▸ **What the exercise asks**
What is needed is the run of lines from the one with "Image resolution: width=1077" through the close of the data, set down exactly.

▸ **Data supplied**
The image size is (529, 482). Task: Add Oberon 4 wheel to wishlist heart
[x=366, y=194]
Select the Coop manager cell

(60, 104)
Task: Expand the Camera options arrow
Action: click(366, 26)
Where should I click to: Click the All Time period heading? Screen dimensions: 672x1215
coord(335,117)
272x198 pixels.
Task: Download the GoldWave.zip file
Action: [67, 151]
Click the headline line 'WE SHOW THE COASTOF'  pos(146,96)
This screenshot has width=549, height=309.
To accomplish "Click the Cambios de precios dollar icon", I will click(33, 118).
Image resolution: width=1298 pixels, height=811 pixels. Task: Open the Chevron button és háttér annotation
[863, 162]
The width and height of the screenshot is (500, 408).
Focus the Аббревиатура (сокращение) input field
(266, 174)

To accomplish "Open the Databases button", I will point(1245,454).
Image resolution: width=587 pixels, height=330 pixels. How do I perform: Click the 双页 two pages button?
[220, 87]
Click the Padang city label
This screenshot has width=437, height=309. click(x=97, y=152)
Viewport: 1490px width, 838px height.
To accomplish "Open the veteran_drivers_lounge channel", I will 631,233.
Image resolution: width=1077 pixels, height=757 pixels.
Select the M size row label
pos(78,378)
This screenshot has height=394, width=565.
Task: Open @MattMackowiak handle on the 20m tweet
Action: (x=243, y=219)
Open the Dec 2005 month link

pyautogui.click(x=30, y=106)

▸ **Response area**
Image resolution: width=1077 pixels, height=757 pixels.
Select the M size row label
pos(78,378)
This screenshot has height=394, width=565.
Task: Open @MattMackowiak handle on the 20m tweet
Action: (x=243, y=219)
Open the Dec 2005 month link

pyautogui.click(x=30, y=106)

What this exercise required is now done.